MapReduce and HDFS are the two major components of Hadoop which makes it so powerful and efficient to use. MapReduce is a programming model used for efficient processing in parallel over large data-sets in a distributed manner. The data is first split and then combined to produce the final result. The libraries for MapReduce is written in so many programming languages with various different-different optimizations. The purpose of MapReduce in Hadoop is to Map each of the jobs and then it will reduce it to equivalent tasks for providing less overhead over the cluster network and to reduce the processing power. The MapReduce task is mainly divided into two phases Map Phase and Reduce Phase.
Components of MapReduce Architecture:
- Client: The MapReduce client is the one who brings the Job to the MapReduce for processing. There can be multiple clients available that continuously send jobs for processing to the Hadoop MapReduce Manager.
- Job: The MapReduce Job is the actual work that the client wanted to do which is comprised of so many smaller tasks that the client wants to process or execute.
- Hadoop MapReduce Master: It divides the particular job into subsequent job-parts.
- Job-Parts: The task or sub-jobs that are obtained after dividing the main job. The result of all the job-parts combined to produce the final output.
- Input Data: The data set that is fed to the MapReduce for processing.
- Output Data: The final result is obtained after the processing.
In MapReduce, we have a client. The client will submit the job of a particular size to the Hadoop MapReduce Master. Now, the MapReduce master will divide this job into further equivalent job-parts. These job-parts are then made available for the Map and Reduce Task. This Map and Reduce task will contain the program as per the requirement of the use-case that the particular company is solving. The developer writes their logic to fulfill the requirement that the industry requires. The input data which we are using is then fed to the Map Task and the Map will generate intermediate key-value pair as its output. The output of Map i.e. these key-value pairs are then fed to the Reducer and the final output is stored on the HDFS. There can be n number of Map and Reduce tasks made available for processing the data as per the requirement. The algorithm for Map and Reduce is made with a very optimized way such that the time complexity or space complexity is minimum.
Let’s discuss the MapReduce phases to get a better understanding of its architecture:
The MapReduce task is mainly divided into 2 phases i.e. Map phase and Reduce phase.
- Map: As the name suggests its main use is to map the input data in key-value pairs. The input to the map may be a key-value pair where the key can be the id of some kind of address and value is the actual value that it keeps. The Map() function will be executed in its memory repository on each of these input key-value pairs and generates the intermediate key-value pair which works as input for the Reducer or Reduce() function.
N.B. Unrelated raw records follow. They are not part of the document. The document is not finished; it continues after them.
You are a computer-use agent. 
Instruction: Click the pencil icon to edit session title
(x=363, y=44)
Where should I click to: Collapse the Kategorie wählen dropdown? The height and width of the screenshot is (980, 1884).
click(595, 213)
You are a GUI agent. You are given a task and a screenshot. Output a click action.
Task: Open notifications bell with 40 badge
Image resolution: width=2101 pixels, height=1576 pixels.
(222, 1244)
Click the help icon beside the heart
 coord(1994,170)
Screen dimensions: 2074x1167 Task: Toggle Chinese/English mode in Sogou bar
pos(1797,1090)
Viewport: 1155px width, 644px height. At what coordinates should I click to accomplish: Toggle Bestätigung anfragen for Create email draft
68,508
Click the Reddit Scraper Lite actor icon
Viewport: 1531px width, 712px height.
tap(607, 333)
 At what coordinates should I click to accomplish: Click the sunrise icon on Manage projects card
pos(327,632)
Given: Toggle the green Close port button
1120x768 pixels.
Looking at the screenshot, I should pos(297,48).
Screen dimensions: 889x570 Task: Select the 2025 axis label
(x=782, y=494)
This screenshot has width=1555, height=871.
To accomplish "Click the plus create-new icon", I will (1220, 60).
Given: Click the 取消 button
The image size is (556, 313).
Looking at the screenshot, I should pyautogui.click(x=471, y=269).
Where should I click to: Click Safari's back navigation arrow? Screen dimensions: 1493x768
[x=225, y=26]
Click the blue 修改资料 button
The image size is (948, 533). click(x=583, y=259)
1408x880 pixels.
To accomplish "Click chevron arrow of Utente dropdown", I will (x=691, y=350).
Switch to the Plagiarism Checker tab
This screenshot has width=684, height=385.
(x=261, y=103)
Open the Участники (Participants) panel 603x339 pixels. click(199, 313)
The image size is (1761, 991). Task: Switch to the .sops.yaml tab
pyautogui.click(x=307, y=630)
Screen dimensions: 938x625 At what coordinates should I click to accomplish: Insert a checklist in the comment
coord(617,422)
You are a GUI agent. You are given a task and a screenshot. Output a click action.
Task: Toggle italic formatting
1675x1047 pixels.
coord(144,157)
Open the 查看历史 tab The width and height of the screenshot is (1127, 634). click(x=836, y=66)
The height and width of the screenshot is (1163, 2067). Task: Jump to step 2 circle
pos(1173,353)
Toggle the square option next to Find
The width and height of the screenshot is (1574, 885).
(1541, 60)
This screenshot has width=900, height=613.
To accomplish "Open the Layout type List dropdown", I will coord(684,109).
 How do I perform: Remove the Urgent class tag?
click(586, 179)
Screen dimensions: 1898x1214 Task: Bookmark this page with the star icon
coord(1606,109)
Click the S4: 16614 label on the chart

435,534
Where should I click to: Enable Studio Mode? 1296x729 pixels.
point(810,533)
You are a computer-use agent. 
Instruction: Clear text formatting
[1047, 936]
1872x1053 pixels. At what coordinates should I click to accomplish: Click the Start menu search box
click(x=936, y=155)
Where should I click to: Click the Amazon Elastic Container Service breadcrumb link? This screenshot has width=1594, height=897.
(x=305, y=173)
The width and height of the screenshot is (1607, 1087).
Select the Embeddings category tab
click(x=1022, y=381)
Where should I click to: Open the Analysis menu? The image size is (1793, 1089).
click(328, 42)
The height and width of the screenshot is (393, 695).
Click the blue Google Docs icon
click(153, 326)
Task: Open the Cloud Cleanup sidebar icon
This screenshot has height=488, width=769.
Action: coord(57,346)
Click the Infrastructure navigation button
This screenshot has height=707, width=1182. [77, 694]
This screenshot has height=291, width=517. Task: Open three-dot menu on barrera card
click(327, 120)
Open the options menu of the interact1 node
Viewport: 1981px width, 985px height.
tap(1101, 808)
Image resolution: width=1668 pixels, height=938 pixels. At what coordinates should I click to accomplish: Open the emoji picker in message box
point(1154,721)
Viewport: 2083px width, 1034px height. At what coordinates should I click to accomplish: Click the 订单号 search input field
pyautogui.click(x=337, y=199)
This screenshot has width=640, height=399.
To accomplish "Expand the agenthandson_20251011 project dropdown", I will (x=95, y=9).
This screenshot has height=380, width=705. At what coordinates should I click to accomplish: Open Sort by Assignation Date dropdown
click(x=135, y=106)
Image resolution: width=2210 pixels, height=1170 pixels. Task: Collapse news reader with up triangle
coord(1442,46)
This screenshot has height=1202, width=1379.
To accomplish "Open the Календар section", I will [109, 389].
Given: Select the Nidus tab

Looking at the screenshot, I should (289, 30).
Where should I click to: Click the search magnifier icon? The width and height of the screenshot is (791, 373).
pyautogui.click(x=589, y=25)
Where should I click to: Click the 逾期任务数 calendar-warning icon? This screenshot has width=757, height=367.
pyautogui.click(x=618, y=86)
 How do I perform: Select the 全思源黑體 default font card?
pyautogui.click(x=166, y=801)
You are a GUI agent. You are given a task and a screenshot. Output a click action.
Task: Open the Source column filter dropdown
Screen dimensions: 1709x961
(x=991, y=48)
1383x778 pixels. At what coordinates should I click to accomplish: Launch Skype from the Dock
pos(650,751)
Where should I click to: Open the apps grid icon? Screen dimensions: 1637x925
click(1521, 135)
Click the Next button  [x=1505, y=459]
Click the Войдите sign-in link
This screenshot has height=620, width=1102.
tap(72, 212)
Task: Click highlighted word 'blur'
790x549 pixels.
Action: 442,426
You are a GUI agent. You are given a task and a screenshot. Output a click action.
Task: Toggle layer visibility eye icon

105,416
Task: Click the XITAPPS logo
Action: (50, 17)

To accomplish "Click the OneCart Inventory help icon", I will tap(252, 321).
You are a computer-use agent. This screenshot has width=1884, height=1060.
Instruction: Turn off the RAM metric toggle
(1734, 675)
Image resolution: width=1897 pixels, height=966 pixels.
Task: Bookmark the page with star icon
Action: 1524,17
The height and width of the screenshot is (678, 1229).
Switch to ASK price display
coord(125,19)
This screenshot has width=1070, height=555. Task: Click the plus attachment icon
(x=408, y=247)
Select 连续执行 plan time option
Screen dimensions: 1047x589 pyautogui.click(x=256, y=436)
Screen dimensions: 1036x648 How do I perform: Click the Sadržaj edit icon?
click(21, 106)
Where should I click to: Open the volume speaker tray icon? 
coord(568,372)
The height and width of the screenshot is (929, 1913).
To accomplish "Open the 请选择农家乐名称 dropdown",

- Reduce: The intermediate key-value pairs that work as input for Reducer are shuffled and sort and send to the Reduce() function. Reducer aggregate or group the data based on its key-value pair as per the reducer algorithm written by the developer.
How Job tracker and the task tracker deal with MapReduce:
- Job Tracker: The work of Job tracker is to manage all the resources and all the jobs across the cluster and also to schedule each map on the Task Tracker running on the same data node since there can be hundreds of data nodes available in the cluster.
- Task Tracker: The Task Tracker can be considered as the actual slaves that are working on the instruction given by the Job Tracker. This Task Tracker is deployed on each of the nodes available in the cluster that executes the Map and Reduce task as instructed by Job Tracker.
There is also one important component of MapReduce Architecture known as Job History Server. The Job History Server is a daemon process that saves and stores historical information about the task or application, like the logs which are generated during or after the job execution are stored on Job History Server.